Mas especialistas dizem que
problemas desse tipo não podem ser resolvidos simplesmente com a importação de
mais médicos cubanos, cujo
contingente diminuiu significativamente em 2005 quando
Chávez enviou 4.000 deles à
Bolívia para criar um sistema
semelhante no vizinho. Muitos
deles já voltaram para casa, e alguns aproveitaram o programa
para fugir do regime castrista.
"A crise de saúde venezuelana não será resolvida apenas
arrumando o "bairro adentro",
apesar de todo o bem que este
faz", disse Patricia Yáñez, socióloga da Universidade Central da Venezuela. Devido à
criação do sistema paralelo do
"bairro adentro", o sistema de
saúde nacional se tornou ainda
mais fragmentado, caro e ineficiente do que já era, disse ela.
Mas esses problemas viram
insignificantes quando comparados à situação dos caóticos
hospitais públicos do país, onde
são atendidas emergências e cirurgias importantes e onde são
feitos partos. Com o "bairro
adentro" atraindo a parcela
maior dos recursos do governo,
os hospitais enfrentam uma carência aguda de leitos e médicos especialistas, enquanto os
equipamentos básicos são escassos ou desatualizados e frequentemente faltam remédios.

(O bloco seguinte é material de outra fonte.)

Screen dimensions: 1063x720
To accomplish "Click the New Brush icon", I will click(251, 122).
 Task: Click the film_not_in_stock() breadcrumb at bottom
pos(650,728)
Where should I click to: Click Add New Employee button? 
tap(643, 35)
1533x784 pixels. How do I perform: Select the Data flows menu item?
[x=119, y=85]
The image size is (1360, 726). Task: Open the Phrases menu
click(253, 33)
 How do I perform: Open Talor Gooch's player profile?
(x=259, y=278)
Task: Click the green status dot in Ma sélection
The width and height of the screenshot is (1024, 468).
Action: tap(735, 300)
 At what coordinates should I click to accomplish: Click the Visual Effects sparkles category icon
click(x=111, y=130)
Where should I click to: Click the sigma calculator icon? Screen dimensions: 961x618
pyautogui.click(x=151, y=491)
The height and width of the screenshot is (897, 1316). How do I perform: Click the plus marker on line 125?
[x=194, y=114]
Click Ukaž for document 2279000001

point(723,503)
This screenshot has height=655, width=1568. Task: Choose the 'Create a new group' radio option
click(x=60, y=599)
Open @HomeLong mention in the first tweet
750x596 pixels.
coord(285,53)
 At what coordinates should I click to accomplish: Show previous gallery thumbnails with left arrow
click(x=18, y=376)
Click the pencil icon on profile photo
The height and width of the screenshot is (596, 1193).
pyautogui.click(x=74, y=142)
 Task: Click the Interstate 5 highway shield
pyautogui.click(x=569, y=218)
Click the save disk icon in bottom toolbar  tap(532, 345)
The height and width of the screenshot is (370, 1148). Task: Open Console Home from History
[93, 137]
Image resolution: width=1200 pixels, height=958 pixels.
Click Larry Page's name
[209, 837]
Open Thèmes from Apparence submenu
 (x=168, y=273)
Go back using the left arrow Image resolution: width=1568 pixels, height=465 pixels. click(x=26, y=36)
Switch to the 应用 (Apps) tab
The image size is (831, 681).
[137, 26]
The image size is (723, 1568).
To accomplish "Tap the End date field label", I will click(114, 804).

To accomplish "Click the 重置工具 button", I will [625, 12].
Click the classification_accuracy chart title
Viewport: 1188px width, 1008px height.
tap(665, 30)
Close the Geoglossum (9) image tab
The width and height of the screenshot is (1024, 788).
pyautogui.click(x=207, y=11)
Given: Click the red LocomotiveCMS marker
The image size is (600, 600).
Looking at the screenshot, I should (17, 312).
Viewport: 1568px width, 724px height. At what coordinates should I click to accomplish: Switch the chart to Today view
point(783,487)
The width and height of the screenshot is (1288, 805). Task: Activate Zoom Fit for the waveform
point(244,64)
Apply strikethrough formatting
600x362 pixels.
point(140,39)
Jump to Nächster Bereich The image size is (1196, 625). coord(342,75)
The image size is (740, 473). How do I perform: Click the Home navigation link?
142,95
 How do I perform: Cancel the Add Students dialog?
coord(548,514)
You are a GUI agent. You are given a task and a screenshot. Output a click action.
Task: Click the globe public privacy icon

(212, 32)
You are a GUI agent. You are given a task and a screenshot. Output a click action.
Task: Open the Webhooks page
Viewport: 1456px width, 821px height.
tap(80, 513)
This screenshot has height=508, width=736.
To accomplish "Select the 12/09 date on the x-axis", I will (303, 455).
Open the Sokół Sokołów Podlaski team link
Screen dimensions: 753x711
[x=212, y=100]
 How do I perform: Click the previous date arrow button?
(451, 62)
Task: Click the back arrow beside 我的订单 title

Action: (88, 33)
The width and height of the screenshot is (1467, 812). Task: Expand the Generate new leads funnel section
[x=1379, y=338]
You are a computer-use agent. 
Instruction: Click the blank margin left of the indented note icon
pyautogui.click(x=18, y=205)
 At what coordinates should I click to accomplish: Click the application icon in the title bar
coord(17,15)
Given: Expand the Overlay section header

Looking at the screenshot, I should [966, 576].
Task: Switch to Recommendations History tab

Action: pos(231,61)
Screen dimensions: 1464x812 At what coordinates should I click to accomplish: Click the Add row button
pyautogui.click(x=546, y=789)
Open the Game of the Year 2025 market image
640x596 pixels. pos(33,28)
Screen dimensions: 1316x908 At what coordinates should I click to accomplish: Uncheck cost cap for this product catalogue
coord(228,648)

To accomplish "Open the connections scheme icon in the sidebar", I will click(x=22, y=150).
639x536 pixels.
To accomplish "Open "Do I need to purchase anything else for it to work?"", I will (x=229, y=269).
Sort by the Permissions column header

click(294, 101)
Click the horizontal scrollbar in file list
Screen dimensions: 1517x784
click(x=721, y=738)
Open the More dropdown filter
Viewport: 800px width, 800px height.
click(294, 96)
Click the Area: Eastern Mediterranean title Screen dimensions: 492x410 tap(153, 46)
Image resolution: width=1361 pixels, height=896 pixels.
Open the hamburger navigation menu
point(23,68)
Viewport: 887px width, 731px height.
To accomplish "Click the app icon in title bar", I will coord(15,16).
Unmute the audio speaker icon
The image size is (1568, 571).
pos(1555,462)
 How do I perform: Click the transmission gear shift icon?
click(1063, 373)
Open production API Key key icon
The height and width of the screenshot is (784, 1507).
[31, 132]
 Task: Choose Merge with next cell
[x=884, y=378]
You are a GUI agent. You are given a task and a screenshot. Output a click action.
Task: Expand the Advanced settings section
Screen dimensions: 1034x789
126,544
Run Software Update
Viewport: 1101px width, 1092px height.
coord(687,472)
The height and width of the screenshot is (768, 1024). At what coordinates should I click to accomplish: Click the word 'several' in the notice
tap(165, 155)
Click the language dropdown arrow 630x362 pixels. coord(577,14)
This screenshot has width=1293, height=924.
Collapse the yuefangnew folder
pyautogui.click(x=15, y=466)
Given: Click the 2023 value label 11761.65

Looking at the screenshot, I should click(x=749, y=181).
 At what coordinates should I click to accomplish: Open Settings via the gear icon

Devido aos salários baixos e
às condições de trabalho miseráveis, mais médicos estão optando por emigrar para países
como Espanha ou Austrália ou
trabalhar no setor privado. Isso
vem tendo consequências gravíssimas para os índices de
mortalidade materna, que continuam desnecessariamente altos na Venezuela, e também para o atendimento neonatal, diz
Marino Gonzalez, ex-representante da Venezuela na Organização Mundial da Saúde.
Além disso, o setor de saúde
venezuelano é prejudicado pela
corrupção, a má gestão e a desorganização, que tornam ineficazes novos investimentos.
"Frequentemente se constata que os hospitais recém-reformados, dotados dos equipamentos mais modernos, estão
fechados, enquanto hospitais
com condições terríveis permanecem abertos -ou que reformas foram iniciadas mas
nunca concluídas", diz o ginecologista Rafael Castillo.